What is being asked
Your copy should start at the line with "Task: Collapse sidebar" and end at the line with "Switch to the Math kids browser tab" in the data below. Transcribe only those lines, exactly, pictures excluded.

——————————

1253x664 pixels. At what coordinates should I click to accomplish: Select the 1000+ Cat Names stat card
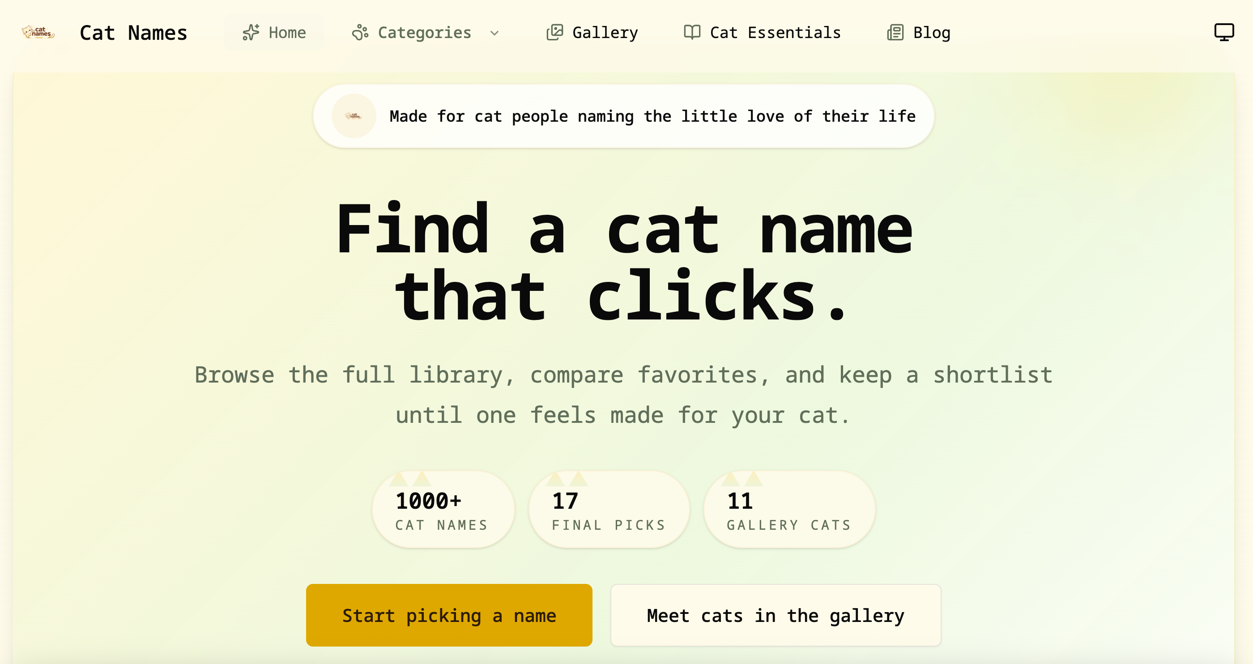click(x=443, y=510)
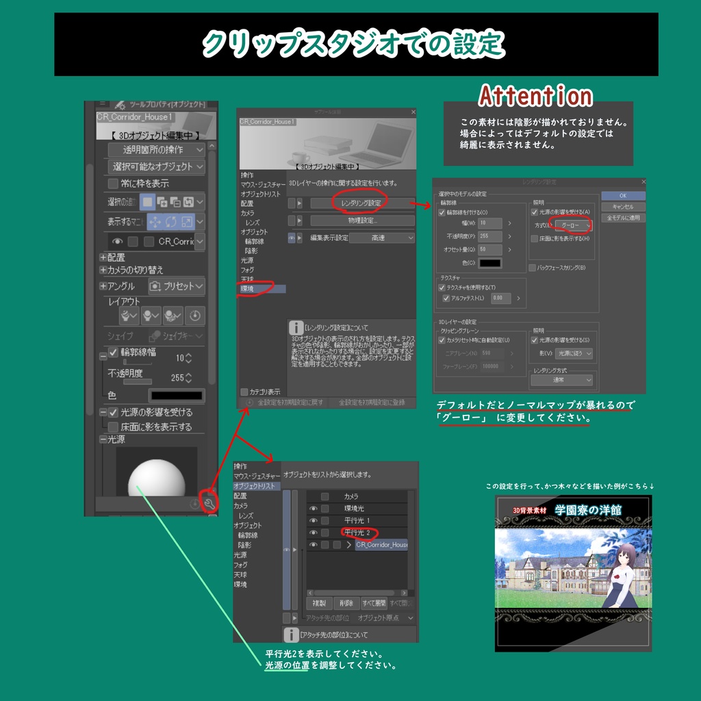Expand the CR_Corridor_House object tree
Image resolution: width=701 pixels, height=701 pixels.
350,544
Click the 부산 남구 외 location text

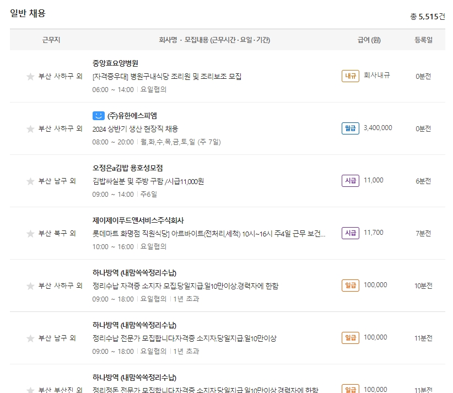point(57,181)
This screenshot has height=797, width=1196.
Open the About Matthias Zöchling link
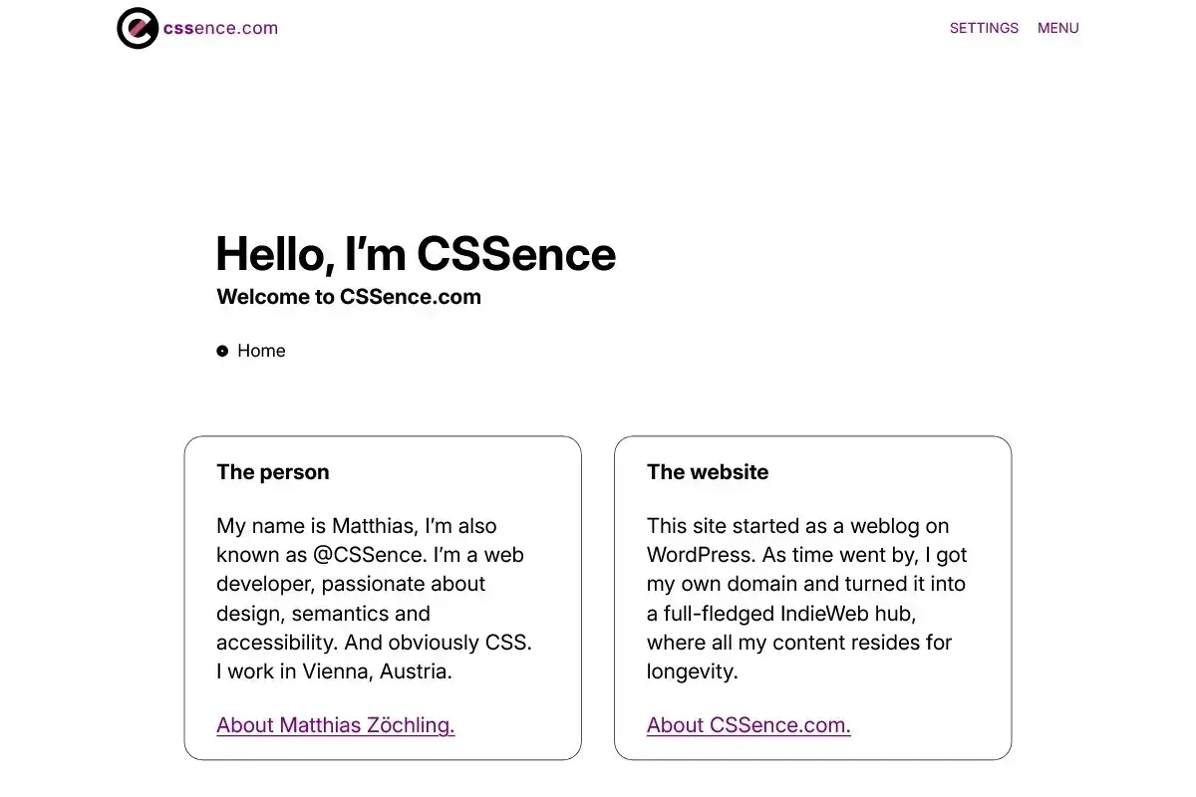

——————————

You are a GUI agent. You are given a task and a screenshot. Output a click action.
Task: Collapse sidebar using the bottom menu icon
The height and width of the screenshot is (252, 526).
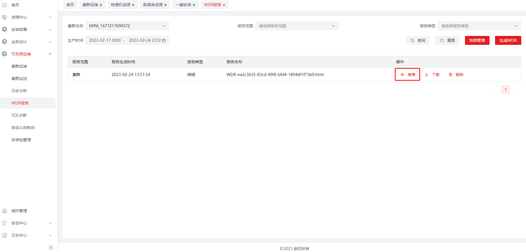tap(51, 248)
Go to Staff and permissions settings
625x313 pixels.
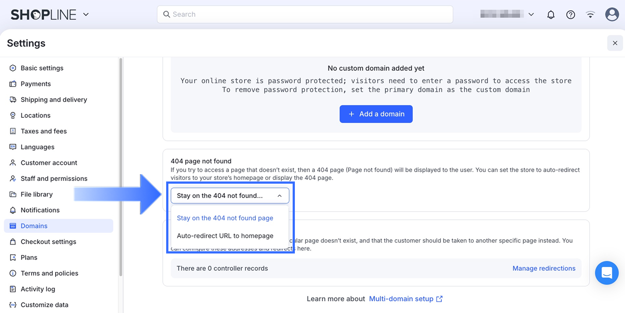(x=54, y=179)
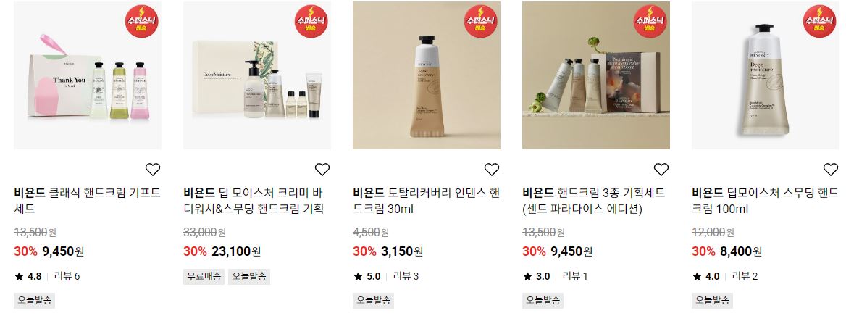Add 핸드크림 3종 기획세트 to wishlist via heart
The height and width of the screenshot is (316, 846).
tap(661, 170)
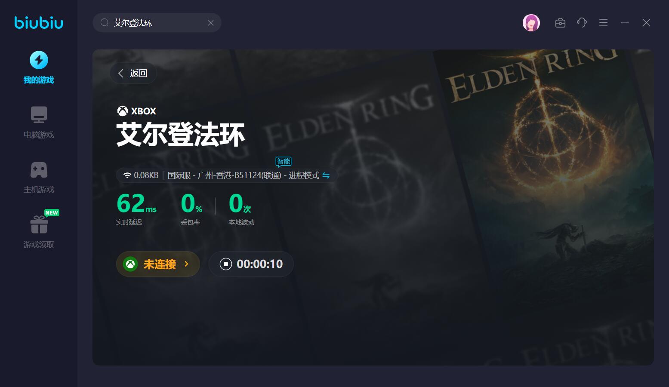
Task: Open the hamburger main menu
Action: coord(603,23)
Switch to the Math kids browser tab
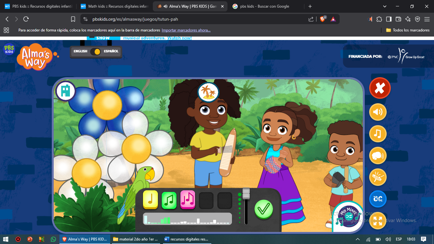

——————————

Problem solution
Task: Collapse sidebar using the bottom menu icon
The height and width of the screenshot is (252, 526).
tap(51, 248)
Go to Staff and permissions settings
625x313 pixels.
(x=54, y=179)
Add 핸드크림 3종 기획세트 to wishlist via heart
The height and width of the screenshot is (316, 846).
tap(661, 170)
Task: Open the hamburger main menu
Action: coord(603,23)
Switch to the Math kids browser tab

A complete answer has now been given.